SHROOM3 is downstream of the planar cell polarity pathway and loss-of-function results in congenital heart defects

Congenital heart disease (CHD) is the most common birth defect, and the leading cause of death due to birth defects, yet causative molecular mechanisms remain mostly unknown. We previously implicated a novel CHD candidate gene, SHROOM3, in a patient with CHD. Using a Shroom3 gene trap knockout mouse (Shroom3(gt/gt)) we demonstrate that SHROOM3 is downstream of the noncanonical Wnt planar cell polarity signaling pathway (PCP) and loss-of-function causes cardiac defects. We demonstrate Shroom3 expression within cardiomyocytes of the ventricles and interventricular septum from E10.5 onward, as well as within cardiac neural crest cells and second heart field cells that populate the cardiac outflow tract.
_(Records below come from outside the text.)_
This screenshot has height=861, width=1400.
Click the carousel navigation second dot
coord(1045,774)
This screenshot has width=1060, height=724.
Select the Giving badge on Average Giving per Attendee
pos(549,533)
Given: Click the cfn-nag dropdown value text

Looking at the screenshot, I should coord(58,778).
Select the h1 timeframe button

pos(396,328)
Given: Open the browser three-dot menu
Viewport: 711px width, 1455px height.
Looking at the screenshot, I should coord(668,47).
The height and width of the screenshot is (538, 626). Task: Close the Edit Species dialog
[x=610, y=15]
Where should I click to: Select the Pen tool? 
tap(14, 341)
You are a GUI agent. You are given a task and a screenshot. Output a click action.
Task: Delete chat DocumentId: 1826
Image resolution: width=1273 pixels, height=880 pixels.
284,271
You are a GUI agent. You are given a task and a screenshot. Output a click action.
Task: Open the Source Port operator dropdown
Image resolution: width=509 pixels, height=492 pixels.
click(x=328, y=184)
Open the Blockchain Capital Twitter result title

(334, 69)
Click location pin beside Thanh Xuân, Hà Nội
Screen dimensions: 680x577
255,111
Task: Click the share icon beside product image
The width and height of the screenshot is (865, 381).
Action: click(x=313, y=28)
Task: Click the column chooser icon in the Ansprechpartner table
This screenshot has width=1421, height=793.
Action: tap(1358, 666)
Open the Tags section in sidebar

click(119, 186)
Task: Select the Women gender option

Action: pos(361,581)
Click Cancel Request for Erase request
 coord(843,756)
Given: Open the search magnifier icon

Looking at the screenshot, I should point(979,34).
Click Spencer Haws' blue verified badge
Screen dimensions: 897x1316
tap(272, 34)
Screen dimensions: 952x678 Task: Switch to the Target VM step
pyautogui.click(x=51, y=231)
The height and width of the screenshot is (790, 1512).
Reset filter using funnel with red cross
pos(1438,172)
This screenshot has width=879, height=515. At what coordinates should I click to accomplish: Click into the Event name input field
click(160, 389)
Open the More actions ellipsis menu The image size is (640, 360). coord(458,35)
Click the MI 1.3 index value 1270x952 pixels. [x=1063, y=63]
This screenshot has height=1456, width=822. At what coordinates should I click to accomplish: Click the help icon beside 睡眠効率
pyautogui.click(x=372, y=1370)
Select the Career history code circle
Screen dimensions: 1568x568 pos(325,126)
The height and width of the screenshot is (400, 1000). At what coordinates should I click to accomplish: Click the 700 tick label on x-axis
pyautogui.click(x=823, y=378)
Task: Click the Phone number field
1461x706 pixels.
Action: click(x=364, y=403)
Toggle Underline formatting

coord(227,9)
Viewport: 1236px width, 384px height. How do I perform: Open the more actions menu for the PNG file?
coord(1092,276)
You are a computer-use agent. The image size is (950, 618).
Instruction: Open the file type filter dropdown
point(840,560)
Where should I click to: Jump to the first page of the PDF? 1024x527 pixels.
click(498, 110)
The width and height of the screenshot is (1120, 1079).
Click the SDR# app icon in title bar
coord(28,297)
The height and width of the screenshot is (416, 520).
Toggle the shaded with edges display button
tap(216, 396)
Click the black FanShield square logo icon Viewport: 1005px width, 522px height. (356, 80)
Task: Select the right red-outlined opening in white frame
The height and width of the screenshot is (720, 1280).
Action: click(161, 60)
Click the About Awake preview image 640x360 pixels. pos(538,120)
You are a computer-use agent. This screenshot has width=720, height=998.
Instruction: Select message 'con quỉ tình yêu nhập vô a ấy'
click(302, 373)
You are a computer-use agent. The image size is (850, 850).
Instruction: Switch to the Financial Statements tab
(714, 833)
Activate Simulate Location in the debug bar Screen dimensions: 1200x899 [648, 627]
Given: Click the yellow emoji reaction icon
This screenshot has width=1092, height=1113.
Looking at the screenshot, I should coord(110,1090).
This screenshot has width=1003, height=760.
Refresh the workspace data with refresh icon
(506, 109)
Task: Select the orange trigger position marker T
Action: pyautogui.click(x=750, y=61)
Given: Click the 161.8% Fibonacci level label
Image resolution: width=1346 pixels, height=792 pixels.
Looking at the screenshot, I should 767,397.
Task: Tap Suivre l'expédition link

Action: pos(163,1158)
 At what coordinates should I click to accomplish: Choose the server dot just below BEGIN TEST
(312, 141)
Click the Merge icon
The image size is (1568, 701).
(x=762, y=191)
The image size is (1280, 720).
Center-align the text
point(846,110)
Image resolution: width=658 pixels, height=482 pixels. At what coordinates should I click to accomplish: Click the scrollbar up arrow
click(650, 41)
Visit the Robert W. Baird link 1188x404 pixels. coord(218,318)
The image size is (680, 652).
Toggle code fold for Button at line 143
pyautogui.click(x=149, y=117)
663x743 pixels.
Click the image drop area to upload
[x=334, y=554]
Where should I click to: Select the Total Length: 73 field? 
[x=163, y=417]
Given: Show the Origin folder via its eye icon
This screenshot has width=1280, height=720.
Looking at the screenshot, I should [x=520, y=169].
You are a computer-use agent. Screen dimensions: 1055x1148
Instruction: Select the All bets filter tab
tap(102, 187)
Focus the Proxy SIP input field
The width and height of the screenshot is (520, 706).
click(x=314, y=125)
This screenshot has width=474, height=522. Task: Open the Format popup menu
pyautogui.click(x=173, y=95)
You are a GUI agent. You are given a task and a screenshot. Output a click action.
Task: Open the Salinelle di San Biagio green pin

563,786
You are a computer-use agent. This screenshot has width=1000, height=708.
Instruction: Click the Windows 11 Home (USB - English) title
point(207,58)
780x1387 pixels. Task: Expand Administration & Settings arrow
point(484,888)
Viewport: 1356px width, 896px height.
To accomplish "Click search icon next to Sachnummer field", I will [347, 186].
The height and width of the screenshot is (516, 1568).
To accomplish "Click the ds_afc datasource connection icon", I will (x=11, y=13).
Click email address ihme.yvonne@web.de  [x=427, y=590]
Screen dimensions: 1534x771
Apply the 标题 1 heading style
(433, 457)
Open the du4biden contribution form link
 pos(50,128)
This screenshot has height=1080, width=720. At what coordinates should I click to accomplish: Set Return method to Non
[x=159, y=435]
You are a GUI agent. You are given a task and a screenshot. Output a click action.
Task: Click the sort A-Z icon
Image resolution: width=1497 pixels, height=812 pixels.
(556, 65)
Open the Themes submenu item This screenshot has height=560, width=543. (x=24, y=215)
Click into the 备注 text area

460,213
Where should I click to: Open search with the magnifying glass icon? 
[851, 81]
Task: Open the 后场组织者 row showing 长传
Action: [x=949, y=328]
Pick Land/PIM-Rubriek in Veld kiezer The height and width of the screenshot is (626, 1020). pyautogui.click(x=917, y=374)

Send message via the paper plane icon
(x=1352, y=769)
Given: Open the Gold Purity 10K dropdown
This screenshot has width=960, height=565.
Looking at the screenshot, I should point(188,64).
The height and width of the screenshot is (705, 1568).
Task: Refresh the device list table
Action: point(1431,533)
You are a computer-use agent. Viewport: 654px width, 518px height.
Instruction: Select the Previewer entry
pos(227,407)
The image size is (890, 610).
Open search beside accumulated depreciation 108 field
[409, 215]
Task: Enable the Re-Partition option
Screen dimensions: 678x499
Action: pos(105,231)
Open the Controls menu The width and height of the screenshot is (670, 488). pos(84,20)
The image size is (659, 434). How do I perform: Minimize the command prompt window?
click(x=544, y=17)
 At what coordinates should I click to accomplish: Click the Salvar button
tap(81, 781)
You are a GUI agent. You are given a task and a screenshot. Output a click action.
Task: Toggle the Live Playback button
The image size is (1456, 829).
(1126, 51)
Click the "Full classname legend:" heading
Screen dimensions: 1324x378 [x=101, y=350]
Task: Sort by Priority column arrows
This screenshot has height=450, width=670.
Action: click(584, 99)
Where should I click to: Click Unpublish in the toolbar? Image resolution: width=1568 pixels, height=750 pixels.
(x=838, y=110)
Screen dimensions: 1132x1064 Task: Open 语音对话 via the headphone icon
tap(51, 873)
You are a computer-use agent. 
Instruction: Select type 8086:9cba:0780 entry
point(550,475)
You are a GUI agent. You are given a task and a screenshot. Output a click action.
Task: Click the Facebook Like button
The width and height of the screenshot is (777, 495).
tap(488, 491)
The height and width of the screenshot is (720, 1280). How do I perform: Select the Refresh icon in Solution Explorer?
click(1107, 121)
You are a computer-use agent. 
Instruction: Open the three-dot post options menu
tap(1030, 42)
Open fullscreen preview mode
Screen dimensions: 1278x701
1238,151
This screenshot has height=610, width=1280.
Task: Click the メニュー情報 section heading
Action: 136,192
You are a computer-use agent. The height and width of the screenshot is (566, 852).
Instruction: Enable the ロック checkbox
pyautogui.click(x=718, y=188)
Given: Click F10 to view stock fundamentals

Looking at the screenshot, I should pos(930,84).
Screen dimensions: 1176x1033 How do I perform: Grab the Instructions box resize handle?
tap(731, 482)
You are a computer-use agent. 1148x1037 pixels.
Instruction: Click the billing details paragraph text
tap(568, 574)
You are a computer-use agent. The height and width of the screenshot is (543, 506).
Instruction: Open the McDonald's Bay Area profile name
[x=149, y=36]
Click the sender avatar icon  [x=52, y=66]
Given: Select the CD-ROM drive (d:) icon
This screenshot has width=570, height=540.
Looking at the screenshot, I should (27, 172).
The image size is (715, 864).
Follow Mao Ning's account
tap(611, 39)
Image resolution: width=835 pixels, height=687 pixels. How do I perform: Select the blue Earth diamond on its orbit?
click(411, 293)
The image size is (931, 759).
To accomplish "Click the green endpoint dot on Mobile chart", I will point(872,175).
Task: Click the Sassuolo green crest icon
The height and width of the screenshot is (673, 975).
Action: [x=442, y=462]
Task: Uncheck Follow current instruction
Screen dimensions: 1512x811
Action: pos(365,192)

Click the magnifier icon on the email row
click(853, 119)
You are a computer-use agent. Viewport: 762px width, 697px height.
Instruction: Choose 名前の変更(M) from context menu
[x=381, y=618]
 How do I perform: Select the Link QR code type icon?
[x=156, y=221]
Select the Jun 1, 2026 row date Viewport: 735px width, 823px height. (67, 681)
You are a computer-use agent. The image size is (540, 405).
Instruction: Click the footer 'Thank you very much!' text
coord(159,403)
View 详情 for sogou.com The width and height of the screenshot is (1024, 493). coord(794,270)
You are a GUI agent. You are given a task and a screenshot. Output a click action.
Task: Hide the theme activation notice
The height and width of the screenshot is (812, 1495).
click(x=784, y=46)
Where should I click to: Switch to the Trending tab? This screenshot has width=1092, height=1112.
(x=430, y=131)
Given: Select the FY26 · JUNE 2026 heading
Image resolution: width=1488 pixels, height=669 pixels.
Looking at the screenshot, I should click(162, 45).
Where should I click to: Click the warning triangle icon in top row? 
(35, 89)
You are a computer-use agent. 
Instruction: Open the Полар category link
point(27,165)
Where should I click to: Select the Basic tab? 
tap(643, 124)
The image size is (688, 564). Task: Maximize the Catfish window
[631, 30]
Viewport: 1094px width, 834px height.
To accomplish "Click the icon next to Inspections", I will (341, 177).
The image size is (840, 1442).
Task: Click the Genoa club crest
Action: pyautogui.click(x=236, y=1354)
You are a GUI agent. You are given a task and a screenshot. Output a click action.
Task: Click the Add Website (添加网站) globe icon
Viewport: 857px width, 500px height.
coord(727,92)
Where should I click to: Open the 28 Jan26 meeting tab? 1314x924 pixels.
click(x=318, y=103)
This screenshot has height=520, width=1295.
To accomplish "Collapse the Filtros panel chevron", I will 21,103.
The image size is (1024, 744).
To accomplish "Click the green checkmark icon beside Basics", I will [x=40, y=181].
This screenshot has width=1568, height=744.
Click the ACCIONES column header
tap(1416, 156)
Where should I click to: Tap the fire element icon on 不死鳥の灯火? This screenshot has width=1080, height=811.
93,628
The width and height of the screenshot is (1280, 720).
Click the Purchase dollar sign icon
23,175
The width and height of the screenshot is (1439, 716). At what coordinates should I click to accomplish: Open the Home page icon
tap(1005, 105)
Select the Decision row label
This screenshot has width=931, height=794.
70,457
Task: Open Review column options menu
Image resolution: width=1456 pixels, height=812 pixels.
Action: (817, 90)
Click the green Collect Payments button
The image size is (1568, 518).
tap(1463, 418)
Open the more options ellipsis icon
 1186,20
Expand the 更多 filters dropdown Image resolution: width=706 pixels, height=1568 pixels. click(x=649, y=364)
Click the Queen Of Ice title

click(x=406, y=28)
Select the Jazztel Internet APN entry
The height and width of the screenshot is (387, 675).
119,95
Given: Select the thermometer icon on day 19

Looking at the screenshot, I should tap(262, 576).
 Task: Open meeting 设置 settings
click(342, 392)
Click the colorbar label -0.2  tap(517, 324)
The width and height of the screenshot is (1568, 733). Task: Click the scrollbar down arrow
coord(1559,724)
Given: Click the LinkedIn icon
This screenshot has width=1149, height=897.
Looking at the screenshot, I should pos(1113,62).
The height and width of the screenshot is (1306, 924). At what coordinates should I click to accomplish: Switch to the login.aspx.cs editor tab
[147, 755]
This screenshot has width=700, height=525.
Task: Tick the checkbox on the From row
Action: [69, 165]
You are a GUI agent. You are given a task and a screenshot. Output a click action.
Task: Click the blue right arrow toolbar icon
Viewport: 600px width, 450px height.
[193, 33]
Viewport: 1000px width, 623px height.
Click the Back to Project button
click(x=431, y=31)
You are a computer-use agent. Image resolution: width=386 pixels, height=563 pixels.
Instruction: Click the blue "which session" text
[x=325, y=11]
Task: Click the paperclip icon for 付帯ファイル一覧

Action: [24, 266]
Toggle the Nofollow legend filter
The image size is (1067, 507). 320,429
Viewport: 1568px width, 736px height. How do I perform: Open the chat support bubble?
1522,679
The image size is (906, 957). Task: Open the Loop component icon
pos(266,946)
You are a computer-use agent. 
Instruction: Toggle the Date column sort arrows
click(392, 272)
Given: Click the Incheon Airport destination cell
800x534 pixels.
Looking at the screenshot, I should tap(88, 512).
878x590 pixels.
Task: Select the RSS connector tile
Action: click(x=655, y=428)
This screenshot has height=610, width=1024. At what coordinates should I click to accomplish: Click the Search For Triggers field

We demonstrate that Shroom3(gt/gt) mice exhibit variable penetrance of a spectrum of CHDs that include ventricular septal defects, double outlet right ventricle, and thin left ventricular myocardium. This CHD spectrum phenocopies what is observed with disrupted PCP. We show that during cardiac development SHROOM3 interacts physically and genetically with, and is downstream of, key PCP signaling component Dishevelled 2. Within Shroom3(gt/gt) hearts we demonstrate disrupted terminal PCP components, actomyosin cytoskeleton, cardiomyocyte polarity, organization, proliferation and morphology. Together, these data demonstrate SHROOM3 functions during cardiac development as an actomyosin cytoskeleton effector downstream of PCP signaling, revealing SHROOM3's novel role in cardiac development and CHD.